Written request a: Could you write out the rows exactly, from the first one up to and including the line with "point(138,370)", leaving out the pictures?

Determining the frontal area in act 312 may be performed in any
number of manners. For instance, frontal area may be assumed to be
an approximate value that is fixed value regardless of the riding
position or personal characteristics of a user. In such a case, the
frontal area may be between about 0.4 meters and about 0.6 meters,
although such values are merely examples and the frontal area may
be higher or lower. In still other embodiments, frontal area may be
approximated in a manner that varies based on factors similar to
those optionally considered in determining the drag coefficient. A
determination of the frontal area in act 312 may include obtaining
an approximation based on any combination of a fixed value, or a
user's height, weight, or riding position. Such information may be
obtained using sensors, user input, from data stores, using a
processor/controller, or in other manners.
[0107] In some embodiments of the present disclosure, an exercise
system may include one or more controllers or other modules (see
FIG. 4) that act as a simulation system for weather or other
environmental factors. For instance, surface wind may have a
significant effect on a real-world cyclist, but almost none on a
user of a stationary cycle, particularly if the stationary cycle is
indoors. In the method 300, simulating real-world conditions may
include determining a simulated wind velocity (act 314) in the step
for determining simulated air resistance (step 306).

Written request b: Can you restate the paragraph of the page text that begins "In some embodiments of the present disclosure" as a short list that keeps its main facts?

Material:
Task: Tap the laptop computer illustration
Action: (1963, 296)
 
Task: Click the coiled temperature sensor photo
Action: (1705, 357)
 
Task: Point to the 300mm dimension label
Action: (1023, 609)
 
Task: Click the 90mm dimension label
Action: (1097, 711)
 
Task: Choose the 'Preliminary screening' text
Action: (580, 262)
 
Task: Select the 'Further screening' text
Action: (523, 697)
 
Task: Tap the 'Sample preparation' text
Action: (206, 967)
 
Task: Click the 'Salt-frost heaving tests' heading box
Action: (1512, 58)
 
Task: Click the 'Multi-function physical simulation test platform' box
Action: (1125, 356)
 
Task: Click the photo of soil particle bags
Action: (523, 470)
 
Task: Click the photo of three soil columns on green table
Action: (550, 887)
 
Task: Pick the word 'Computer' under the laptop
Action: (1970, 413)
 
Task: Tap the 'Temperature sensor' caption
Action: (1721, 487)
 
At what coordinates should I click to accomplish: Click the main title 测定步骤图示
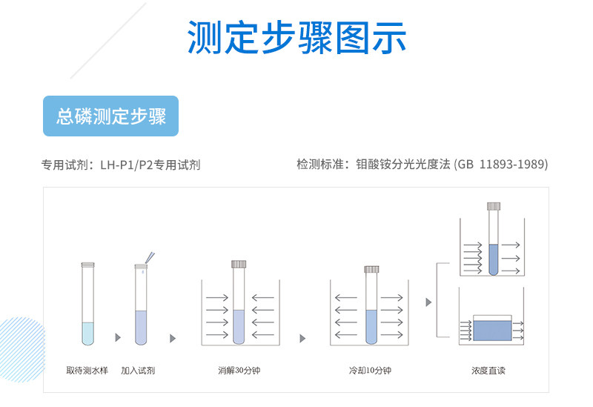point(296,37)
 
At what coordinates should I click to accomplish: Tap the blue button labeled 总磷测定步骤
point(111,116)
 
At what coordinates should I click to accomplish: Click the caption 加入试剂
point(138,370)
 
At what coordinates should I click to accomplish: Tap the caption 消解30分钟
point(239,370)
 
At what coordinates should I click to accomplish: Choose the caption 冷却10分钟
point(370,370)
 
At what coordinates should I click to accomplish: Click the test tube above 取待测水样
point(88,304)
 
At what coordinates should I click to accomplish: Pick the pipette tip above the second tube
point(150,257)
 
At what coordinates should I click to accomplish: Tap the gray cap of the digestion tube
point(239,263)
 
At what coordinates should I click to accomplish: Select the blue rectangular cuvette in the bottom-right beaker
point(491,328)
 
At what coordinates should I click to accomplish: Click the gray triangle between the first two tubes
point(117,338)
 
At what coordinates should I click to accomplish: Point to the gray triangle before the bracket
point(428,302)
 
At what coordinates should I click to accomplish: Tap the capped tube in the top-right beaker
point(494,241)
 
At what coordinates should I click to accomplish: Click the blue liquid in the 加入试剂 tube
point(141,326)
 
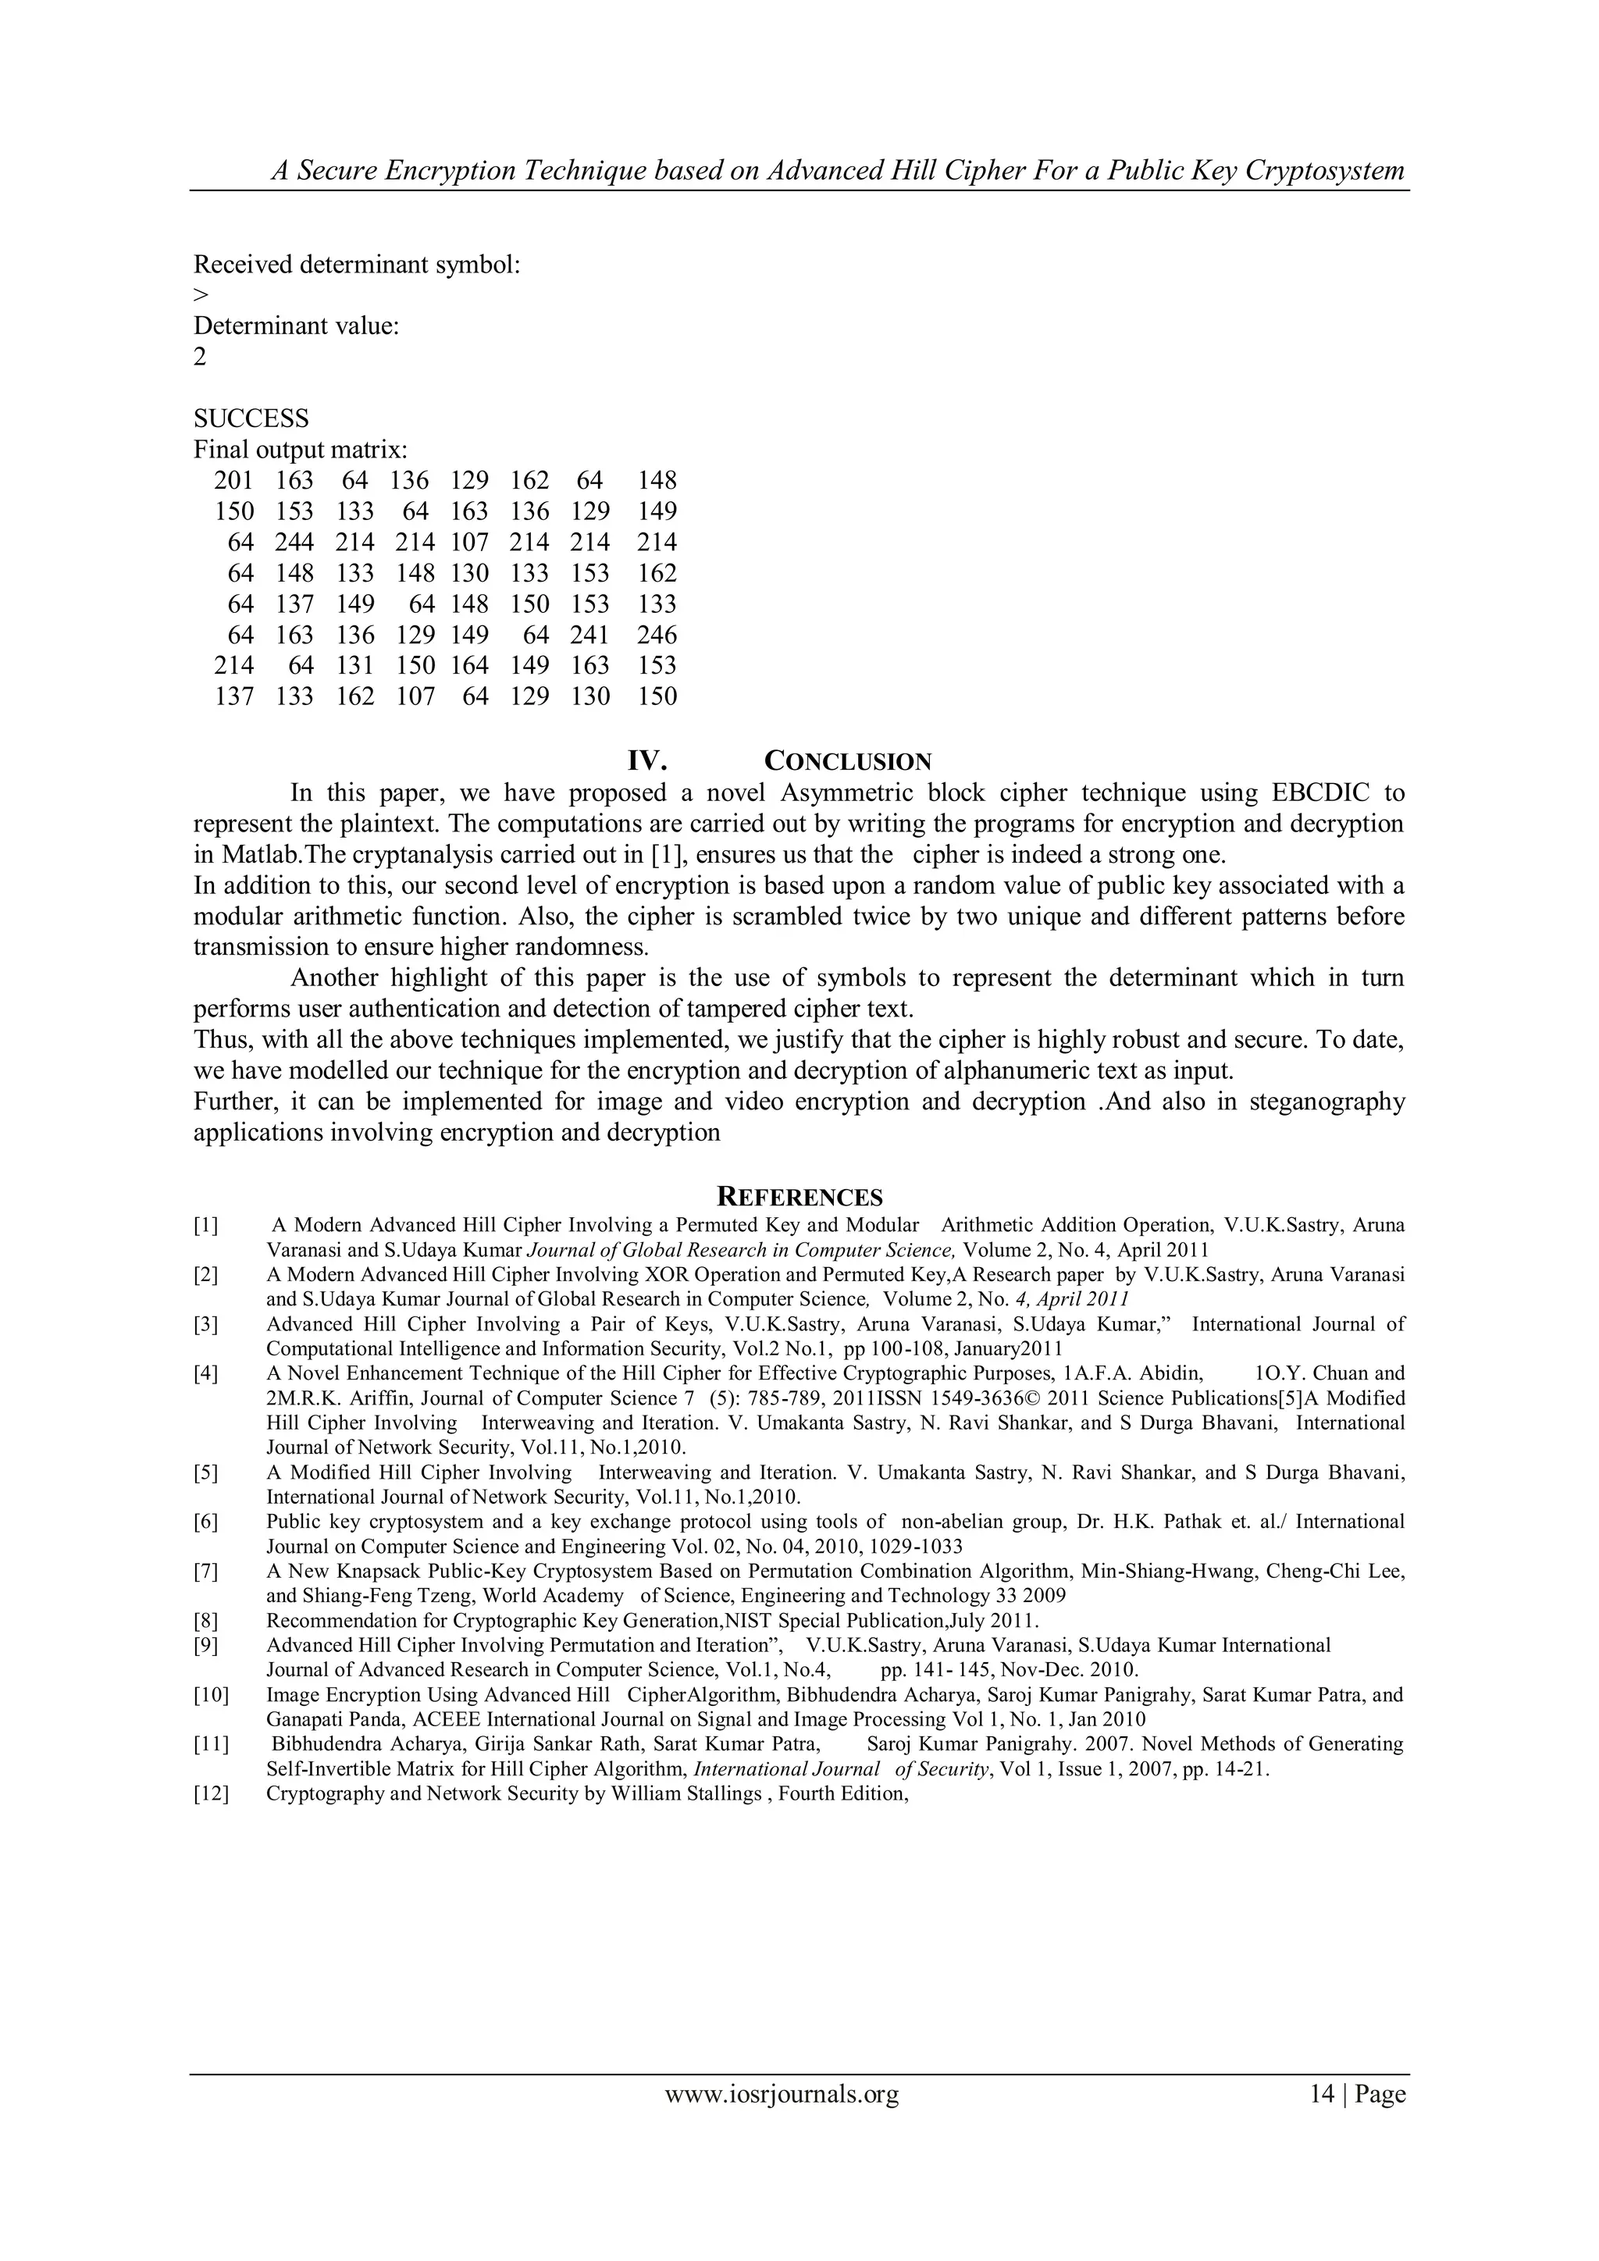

Correct result a:
Task: Tap the laptop computer illustration
Action: (1963, 296)
 
Task: Click the coiled temperature sensor photo
Action: (1705, 357)
 
Task: Point to the 300mm dimension label
Action: (1023, 609)
 
Task: Click the 90mm dimension label
Action: (1097, 711)
 
Task: Choose the 'Preliminary screening' text
Action: (580, 262)
 
Task: Select the 'Further screening' text
Action: (523, 697)
 
Task: Tap the 'Sample preparation' text
Action: (206, 967)
 
Task: Click the 'Salt-frost heaving tests' heading box
Action: (1512, 58)
 
Task: Click the 'Multi-function physical simulation test platform' box
Action: (1125, 356)
 
Task: Click the photo of soil particle bags
Action: (523, 470)
 
Task: Click the photo of three soil columns on green table
Action: (550, 887)
 
Task: Pick the word 'Computer' under the laptop
Action: (1970, 413)
 
Task: Tap the 'Temperature sensor' caption
Action: (1721, 487)
 
At what coordinates should I click to accomplish: Click the main title 测定步骤图示
point(296,37)
 
At what coordinates should I click to accomplish: Tap the blue button labeled 总磷测定步骤
point(111,116)
 
At what coordinates should I click to accomplish: Click the caption 加入试剂
point(138,370)

Correct result b:
- An exercise system may include one or more controllers or other modules (FIG. 4) that act as a simulation system for weather or other environmental factors.
- Surface wind can significantly affect a real-world cyclist but has almost no effect on a stationary cycle user, particularly indoors.
- In method 300, simulating real-world conditions may include determining a simulated wind velocity (act 314) within the step for determining simulated air resistance (step 306).